Anyone else struggle with opening the foods that have the plastic pull covers? I have very sensitive and smooth fingers so I can't always grip the dang things. My friend laughs at me when she sees me opening them. Anyways... I have to use a knife to get them open and if I don't use it all, I have to then put it in a zip lock baggy and stick it in the fridge. It is a pain in the butt really. I have seen them auto feeders for dry, do you think there is a way I can store wet food in it? I end up wasting so much food because I have to leave it out in the morning. I would 9 hours a day. They don't touch dry and the cans are even harder for me to open so I don't bother. I usually do them Fancy Feast apatizer things because they have less to go to waste.


----------



## Marcia (Dec 26, 2010)

I don't think those appetizers are meant as complete meals - that is why they are called appetizers but I may be wrong. You may want to just go with regular cans of cat food with pull tops.


----------



## MowMow (Nov 6, 2010)

I use cans with the pop tops. Occasionally I get one where the tab breaks and I waste it... which burns my biscuits since I can't seem to get them open with a can opener.


----------



## doodlebug (May 13, 2006)

The Appetizers are not even close to being a complete meal. If that is the bulk of your cat's diet you are setting them up for all kinds of nutritional deficiencies.

They make a tool for popping can lids, Bed Bath & Beyond or your local kitchen store should have it. You can probably find it on Amazon too.

There are also foods that come in pouches. You can either tear them or use scissors.


----------



## ashlee18 (May 21, 2014)

I use a butter knife to pop the tab. If the tab breaks, i use a spoon or knife to pry it open.

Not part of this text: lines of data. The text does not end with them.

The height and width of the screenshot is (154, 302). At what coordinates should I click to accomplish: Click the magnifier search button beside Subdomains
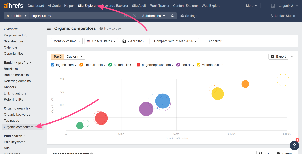coord(172,16)
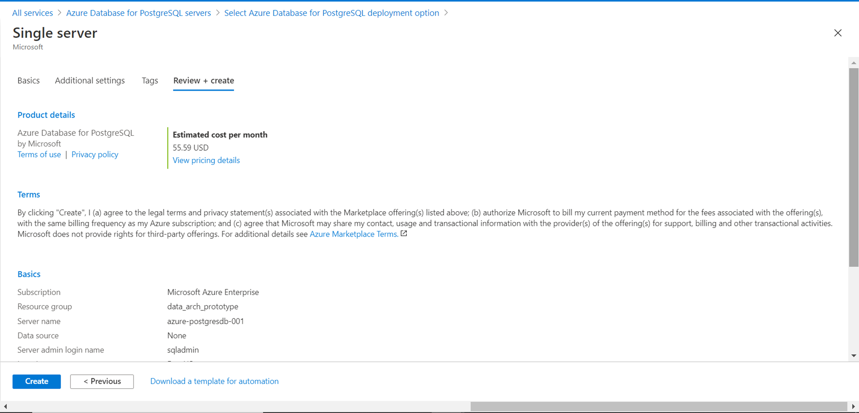Click the scroll up arrow
This screenshot has width=859, height=413.
(853, 63)
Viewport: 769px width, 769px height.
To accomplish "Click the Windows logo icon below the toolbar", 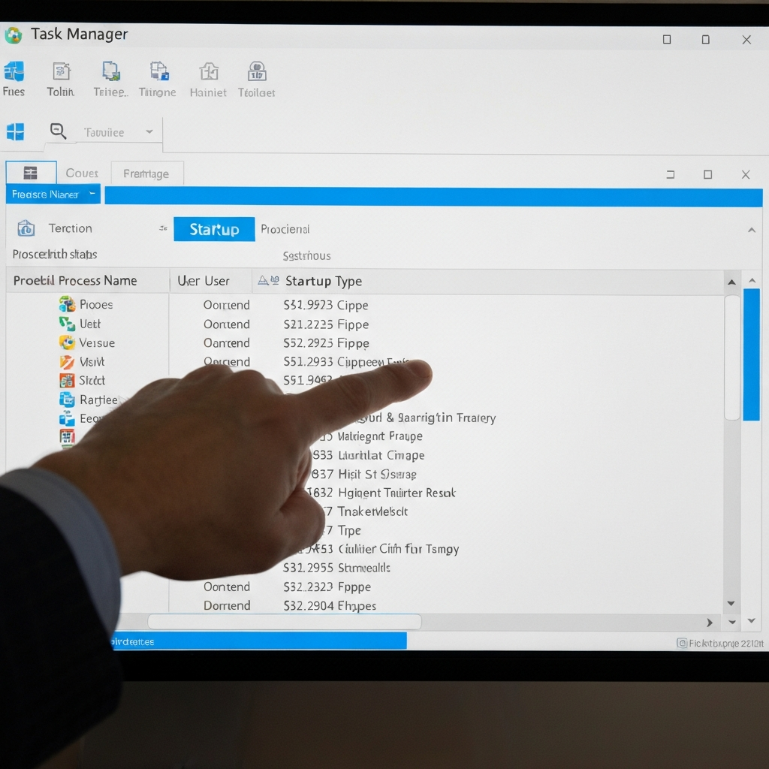I will point(17,131).
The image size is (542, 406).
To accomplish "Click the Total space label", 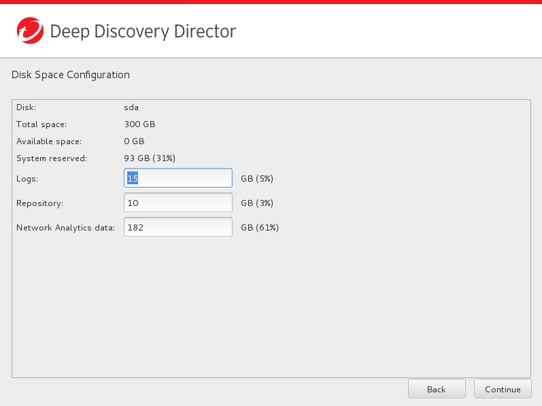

I buy all food in bulk and large cans. The fridge isn't a hassle but I am more willing to use it to save some money.


----------



## Mandy and Ellie (Oct 22, 2013)

Fancy Feast appetizers are NOT a complete diet whatsoever... they're a treat or supplement to a regular diet, like others have said. If you're feeding those alone... PLEASE stop! Get a complete diet for your kitty. 

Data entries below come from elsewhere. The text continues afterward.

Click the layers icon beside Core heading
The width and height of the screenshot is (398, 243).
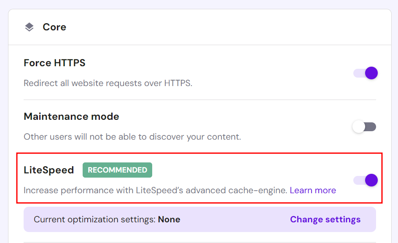(x=29, y=27)
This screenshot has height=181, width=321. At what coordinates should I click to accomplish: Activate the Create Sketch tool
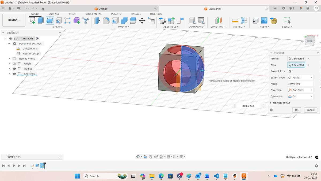coord(32,20)
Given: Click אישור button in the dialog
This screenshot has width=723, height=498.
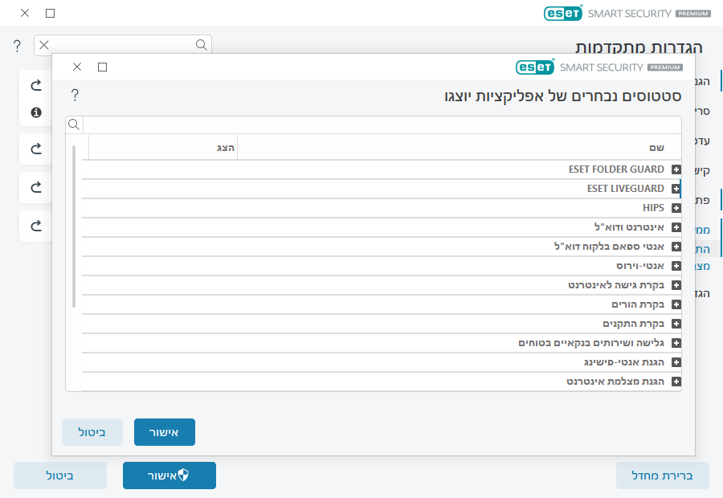Looking at the screenshot, I should point(165,432).
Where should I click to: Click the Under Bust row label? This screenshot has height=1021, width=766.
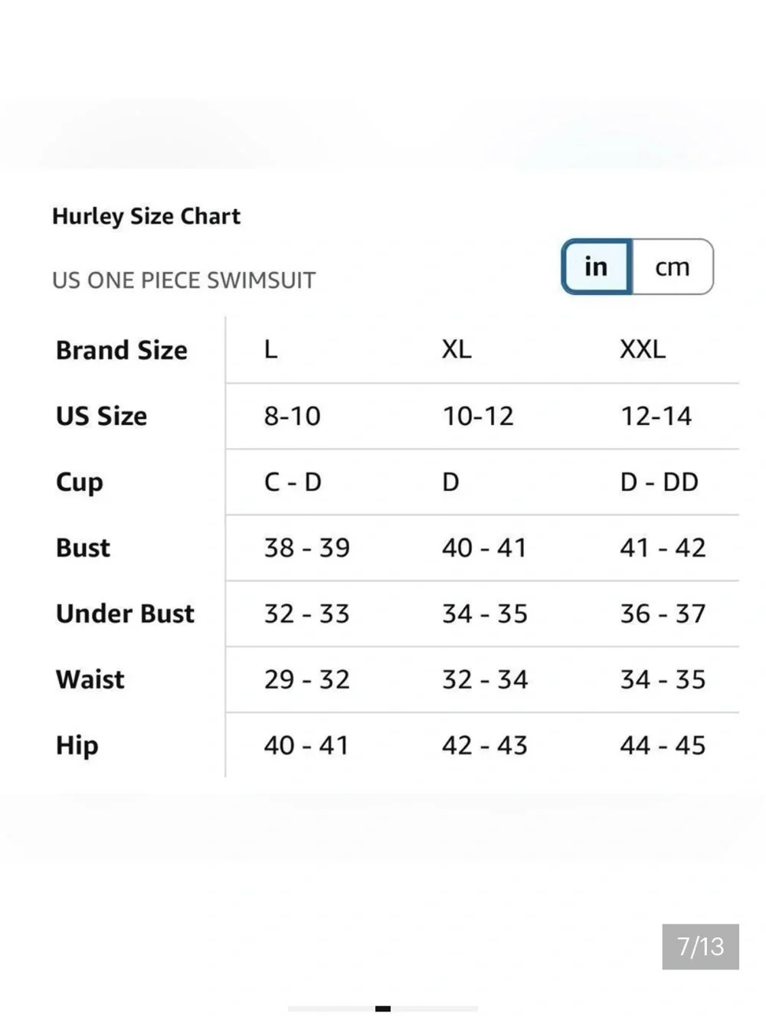click(x=125, y=614)
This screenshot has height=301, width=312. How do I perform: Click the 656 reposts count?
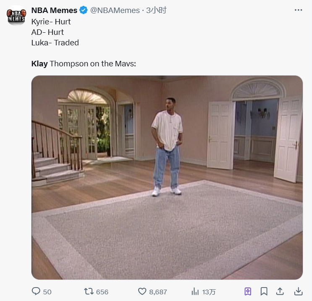click(x=102, y=292)
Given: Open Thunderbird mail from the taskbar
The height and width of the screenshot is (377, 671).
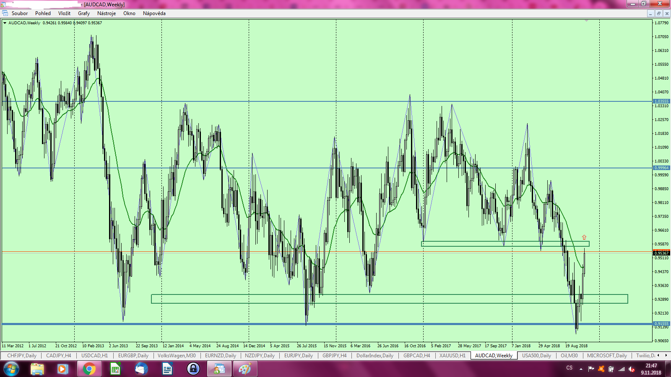Looking at the screenshot, I should [141, 369].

If you prefer plastic containers, get something like Meow Mix... not the best food by far, but atleast it's a complete diet! Or even better, Weruva's line called Cats In The Kitchen are pouches that are plastic pouches, super easy to open. There are other brands that have these, as well.


----------



## Smaughunter (Feb 14, 2014)

I have been mainly feeding the Nature's Variety Instinct canned and these have those pop tops. So far it hasn't been a problem but I have come across stubborn tabs on other cans which I have had to pry up with a knife. Have you looked at the large wellness cans? They have a regular top you open with a can opener and you can store the extra for the next feed/feeds in the fridge. I store my extra in a deli cup I can wash and re-use. Hope this helps. I also agree with pp about making sure the food you feed is a complete diet, the can or pouch should say something like complete diet for all life stages.


----------



## cat face (Apr 4, 2013)

yep, I've had issues with the plastic pull covers. It's like someone drank too much coffee that works on the "seal & box" department! lol

No, I do understand. I suffer from arthritis in my right hand (bad accident, lifetime ago) IF I think they just have to have one of those with that kind of top and I can't get it open that day, I take a knife and cut it open. 
I tend to use a lot of the little tins with pop tops and I use a spoon to lift the tab. I have used loads of food pouches that are tear top but again, the fingers so I use scissors.

You can leave the wet food down for a good few hours before you worry about throwing it away. OR you can just get another cat dish, put the leftover food in that, cover it with cling film, put in the fridge. When you take it out, do a few seconds in the microwave, (not hot, just barely warm) and serve.

Goodluck with your servant duties to your little fur-master lol


----------